Islam has become associated with al-Qaeda and the constant threat of terrorist attack. For many, Islam and hatred have become synonymous. Yet historically, Islam's principal gift to the west was, and still is, love. On 14 February we are all, to a greater or lesser extent, Arabs - because when we celebrate romantic love, we are also celebrating an Arab tradition that swept over the Pyrenees in the Middle Ages and completely changed the way we think about intimate relationships.
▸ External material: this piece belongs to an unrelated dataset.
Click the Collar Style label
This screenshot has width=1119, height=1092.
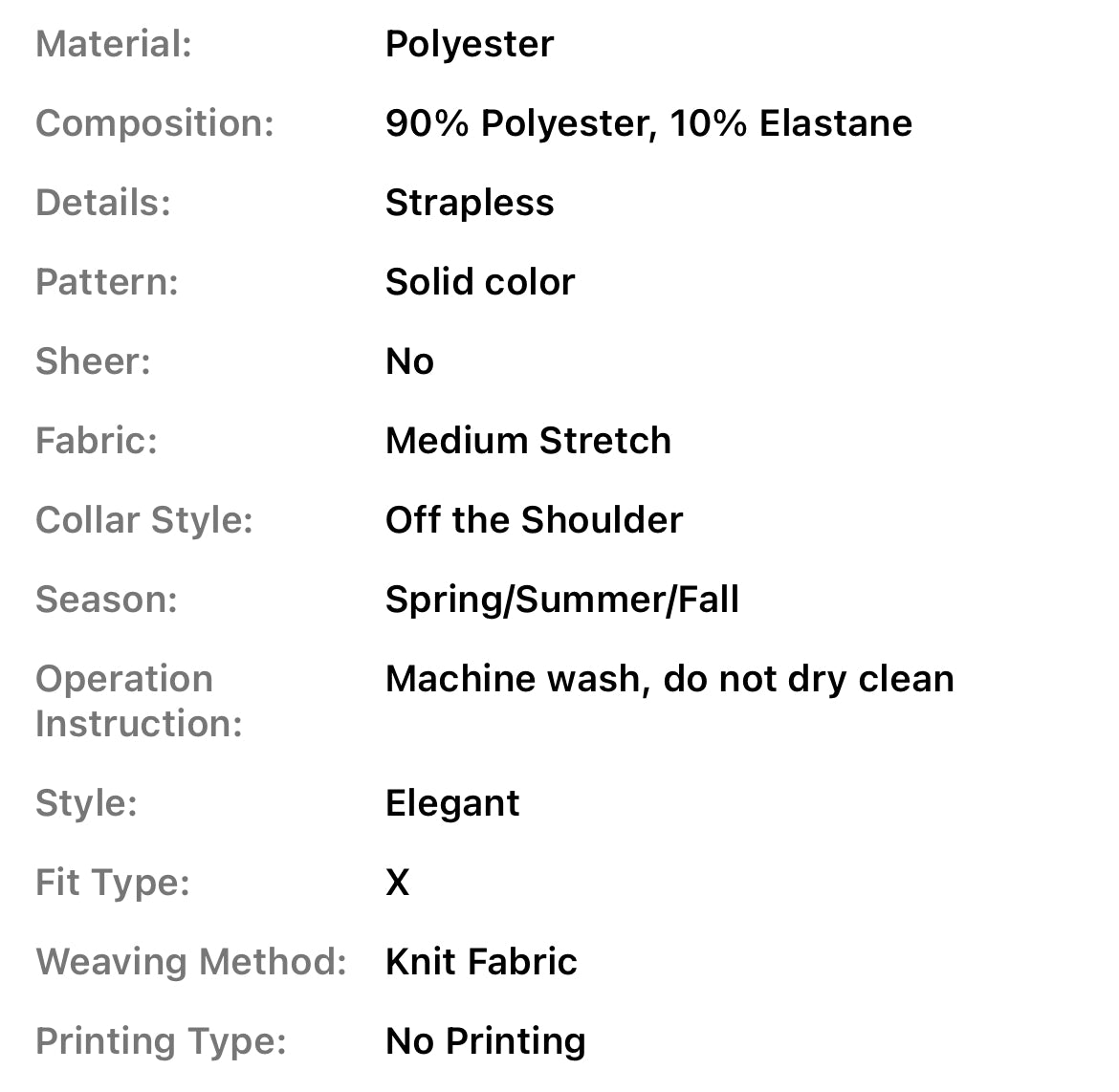tap(144, 520)
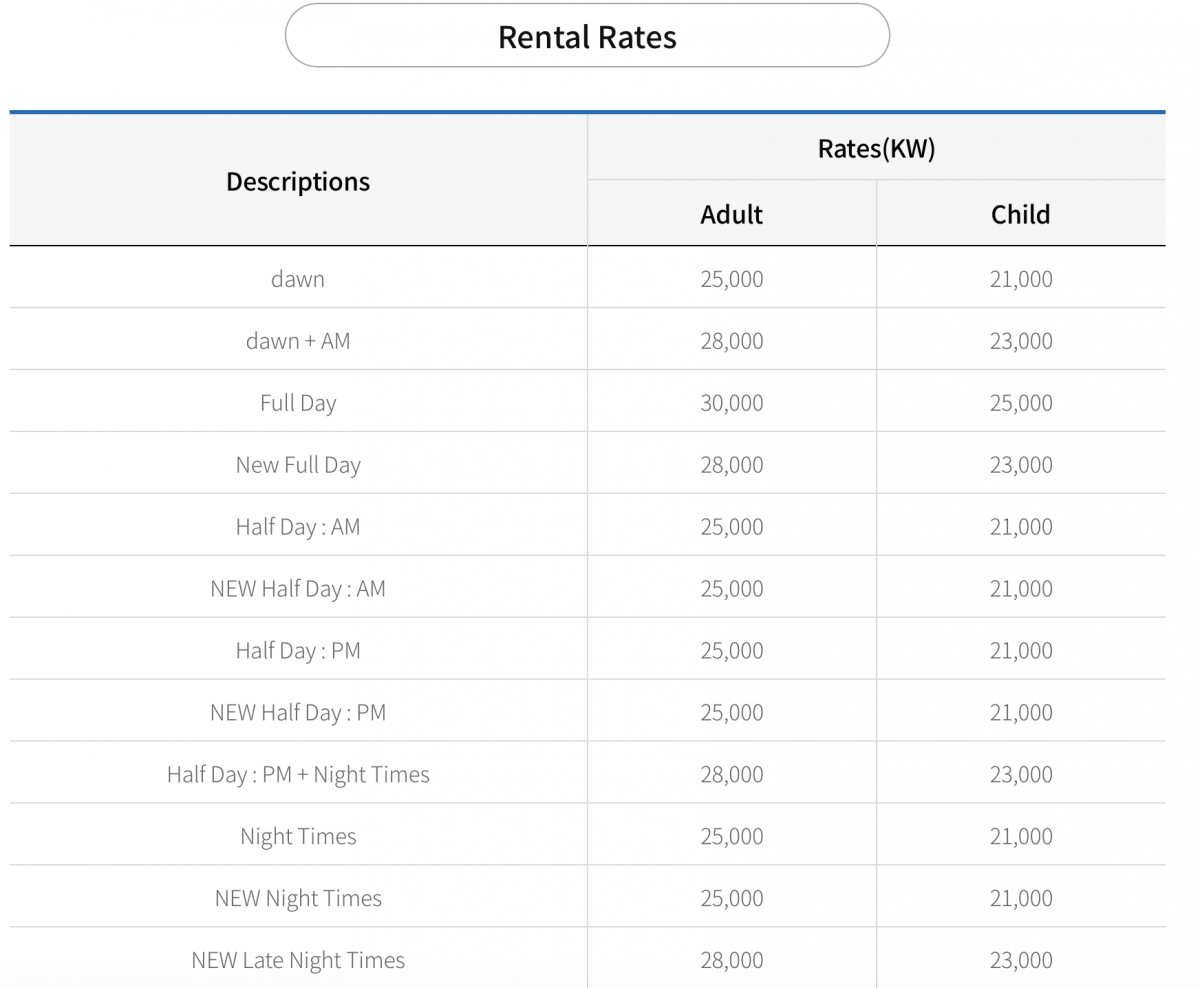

Cultural historians insist that romantic love is a western innovation, created in the 13th and 14th centuries by the troubadours of southern France. In fact, the first great love songs were performed not by these itinerant French entertainers, but by Bedouin Arabs around 500 years earlier. Indeed, the word "troubadour" is very probably derived from the Arabic word "tarab", meaning musical enchantment.
Convention has it that the troubadours infiltrated the court of Poitiers, where Eleanor of Aquitaine and, later, her daughter Marie de Champagne ensured that the pursuit of romantic love would become the major preoccupation of western civilisation. However, in eighth-century Baghdad, the love poetry of the Bedouin had already inspired a thriving courtly tradition. The poet al-Abbas composed love songs for Harun al-Rashid (the caliph immortalised in The Thousand and One Nights), and the nature of true love was a frequently debated topic.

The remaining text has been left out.